AVAILABLE RECORDS:
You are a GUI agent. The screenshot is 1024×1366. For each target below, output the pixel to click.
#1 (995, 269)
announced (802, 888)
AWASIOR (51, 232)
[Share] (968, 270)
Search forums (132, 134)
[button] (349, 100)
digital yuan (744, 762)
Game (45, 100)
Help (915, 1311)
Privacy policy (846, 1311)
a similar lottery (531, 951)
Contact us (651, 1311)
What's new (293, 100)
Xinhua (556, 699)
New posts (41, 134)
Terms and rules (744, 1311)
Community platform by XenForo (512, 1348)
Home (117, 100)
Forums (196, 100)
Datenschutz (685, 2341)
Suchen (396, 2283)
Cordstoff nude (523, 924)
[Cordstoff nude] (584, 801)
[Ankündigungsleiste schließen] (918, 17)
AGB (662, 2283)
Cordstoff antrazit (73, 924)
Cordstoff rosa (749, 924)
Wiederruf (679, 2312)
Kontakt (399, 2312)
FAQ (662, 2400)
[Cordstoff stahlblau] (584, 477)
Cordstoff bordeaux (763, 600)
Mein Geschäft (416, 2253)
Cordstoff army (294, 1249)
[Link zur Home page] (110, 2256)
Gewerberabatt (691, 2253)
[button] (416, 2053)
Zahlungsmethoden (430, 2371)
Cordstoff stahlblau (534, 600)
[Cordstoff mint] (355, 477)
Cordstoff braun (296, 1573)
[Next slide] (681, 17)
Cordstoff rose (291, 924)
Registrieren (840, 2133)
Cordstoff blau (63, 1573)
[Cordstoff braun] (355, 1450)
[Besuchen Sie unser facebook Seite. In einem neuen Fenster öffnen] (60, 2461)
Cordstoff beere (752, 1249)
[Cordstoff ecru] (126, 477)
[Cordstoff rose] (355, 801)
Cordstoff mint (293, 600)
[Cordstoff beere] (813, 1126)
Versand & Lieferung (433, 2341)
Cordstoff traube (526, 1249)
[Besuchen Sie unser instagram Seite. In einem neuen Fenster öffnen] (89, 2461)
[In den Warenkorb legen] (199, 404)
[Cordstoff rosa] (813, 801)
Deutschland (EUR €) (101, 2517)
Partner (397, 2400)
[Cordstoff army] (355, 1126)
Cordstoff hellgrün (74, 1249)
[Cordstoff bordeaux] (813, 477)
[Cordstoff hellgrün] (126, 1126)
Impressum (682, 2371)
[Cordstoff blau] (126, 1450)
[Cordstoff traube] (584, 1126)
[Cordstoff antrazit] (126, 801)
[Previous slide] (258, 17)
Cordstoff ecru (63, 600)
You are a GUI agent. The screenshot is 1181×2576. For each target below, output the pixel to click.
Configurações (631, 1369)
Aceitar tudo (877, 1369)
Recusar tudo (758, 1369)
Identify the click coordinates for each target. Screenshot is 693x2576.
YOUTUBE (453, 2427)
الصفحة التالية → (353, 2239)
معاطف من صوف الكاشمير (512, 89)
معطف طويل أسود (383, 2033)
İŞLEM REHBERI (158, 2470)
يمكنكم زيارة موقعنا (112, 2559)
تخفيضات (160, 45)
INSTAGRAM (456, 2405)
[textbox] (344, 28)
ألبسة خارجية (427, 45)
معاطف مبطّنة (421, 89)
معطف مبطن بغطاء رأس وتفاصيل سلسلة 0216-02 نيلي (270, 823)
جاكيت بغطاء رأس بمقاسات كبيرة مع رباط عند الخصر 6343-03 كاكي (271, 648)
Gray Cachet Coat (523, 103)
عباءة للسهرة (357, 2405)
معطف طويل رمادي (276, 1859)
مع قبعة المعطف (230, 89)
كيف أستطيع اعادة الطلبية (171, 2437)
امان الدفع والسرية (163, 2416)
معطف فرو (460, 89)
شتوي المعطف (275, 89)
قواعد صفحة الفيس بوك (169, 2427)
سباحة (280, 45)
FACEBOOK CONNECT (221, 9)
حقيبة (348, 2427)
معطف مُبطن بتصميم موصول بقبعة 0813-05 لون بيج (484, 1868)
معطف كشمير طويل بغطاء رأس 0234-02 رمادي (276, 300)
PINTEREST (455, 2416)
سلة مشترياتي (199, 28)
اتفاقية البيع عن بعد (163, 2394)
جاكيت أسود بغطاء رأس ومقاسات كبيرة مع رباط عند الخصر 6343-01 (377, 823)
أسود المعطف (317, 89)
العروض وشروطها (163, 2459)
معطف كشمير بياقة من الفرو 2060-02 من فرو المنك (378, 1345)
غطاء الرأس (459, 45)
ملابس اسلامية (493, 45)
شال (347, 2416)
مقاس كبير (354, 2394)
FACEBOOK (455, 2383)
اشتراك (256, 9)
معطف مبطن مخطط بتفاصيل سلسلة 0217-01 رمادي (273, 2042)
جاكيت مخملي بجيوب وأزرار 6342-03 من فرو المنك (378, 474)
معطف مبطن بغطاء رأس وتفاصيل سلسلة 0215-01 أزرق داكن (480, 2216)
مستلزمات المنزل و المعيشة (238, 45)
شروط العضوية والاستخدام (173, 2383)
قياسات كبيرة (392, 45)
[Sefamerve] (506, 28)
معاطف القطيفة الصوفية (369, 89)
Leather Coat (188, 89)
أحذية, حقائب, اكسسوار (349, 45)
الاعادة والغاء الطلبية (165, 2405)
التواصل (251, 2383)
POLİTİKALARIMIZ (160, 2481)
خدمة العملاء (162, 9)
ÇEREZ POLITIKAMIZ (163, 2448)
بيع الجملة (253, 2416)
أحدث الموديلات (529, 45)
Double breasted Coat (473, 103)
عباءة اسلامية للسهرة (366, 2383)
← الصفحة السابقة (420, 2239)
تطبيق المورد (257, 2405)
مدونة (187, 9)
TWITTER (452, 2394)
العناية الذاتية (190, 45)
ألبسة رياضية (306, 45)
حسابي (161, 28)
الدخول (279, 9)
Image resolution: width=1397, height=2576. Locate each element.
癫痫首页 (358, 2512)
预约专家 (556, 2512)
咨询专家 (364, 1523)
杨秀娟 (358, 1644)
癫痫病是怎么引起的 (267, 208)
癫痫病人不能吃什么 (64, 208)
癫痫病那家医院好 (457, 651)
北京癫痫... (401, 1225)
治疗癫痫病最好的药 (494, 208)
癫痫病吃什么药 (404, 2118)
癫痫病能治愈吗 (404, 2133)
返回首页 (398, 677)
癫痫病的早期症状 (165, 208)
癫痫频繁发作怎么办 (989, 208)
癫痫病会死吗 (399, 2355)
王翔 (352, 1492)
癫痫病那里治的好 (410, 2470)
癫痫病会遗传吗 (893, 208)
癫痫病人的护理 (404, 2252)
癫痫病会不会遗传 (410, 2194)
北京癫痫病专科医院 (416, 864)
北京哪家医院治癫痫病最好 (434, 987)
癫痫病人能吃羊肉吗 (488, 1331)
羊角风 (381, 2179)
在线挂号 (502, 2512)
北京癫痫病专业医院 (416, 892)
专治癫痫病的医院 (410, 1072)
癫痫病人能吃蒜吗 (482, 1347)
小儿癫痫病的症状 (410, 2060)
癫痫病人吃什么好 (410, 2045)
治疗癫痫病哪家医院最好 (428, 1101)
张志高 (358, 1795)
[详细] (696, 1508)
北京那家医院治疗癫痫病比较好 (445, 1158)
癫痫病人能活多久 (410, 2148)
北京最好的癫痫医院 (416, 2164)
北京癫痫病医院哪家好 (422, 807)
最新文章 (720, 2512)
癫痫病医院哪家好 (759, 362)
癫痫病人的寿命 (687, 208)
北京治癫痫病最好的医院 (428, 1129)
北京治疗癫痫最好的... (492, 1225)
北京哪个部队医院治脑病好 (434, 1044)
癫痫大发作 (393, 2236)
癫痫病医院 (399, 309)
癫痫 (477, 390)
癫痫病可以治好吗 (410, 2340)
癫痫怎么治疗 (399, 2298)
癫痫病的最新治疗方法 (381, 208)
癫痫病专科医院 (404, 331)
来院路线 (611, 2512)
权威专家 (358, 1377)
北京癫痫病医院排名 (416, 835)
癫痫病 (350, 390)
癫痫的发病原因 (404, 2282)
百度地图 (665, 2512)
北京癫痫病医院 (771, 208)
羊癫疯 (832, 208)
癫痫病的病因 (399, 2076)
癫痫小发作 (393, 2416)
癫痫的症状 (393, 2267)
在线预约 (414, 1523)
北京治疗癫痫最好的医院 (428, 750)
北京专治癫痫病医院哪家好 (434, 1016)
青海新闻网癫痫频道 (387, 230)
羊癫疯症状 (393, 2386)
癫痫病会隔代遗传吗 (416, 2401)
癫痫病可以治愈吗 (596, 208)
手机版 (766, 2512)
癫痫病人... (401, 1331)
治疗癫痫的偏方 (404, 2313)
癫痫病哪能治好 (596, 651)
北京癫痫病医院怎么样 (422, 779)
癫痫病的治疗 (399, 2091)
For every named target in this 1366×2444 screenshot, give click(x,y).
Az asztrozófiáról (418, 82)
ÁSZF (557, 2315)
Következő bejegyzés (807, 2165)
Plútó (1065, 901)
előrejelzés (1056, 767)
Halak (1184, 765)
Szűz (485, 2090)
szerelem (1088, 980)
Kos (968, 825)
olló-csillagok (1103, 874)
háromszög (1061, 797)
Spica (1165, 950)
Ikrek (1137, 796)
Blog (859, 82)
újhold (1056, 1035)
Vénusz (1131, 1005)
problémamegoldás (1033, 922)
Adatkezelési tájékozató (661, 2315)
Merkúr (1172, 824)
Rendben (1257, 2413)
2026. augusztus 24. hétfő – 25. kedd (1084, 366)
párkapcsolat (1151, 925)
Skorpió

WORK ITEM: Lines after the one containing "Kontakt (399, 2312)" are not wanted; repeat exactly each line above from the first up to and including it.

YOUR RESPONSE:
You are a GUI agent. The screenshot is 1024×1366. For each target below, output the pixel to click.
#1 (995, 269)
announced (802, 888)
AWASIOR (51, 232)
[Share] (968, 270)
Search forums (132, 134)
[button] (349, 100)
digital yuan (744, 762)
Game (45, 100)
Help (915, 1311)
Privacy policy (846, 1311)
a similar lottery (531, 951)
Contact us (651, 1311)
What's new (293, 100)
Xinhua (556, 699)
New posts (41, 134)
Terms and rules (744, 1311)
Community platform by XenForo (512, 1348)
Home (117, 100)
Forums (196, 100)
Datenschutz (685, 2341)
Suchen (396, 2283)
Cordstoff nude (523, 924)
[Cordstoff nude] (584, 801)
[Ankündigungsleiste schließen] (918, 17)
AGB (662, 2283)
Cordstoff antrazit (73, 924)
Cordstoff rosa (749, 924)
Wiederruf (679, 2312)
Kontakt (399, 2312)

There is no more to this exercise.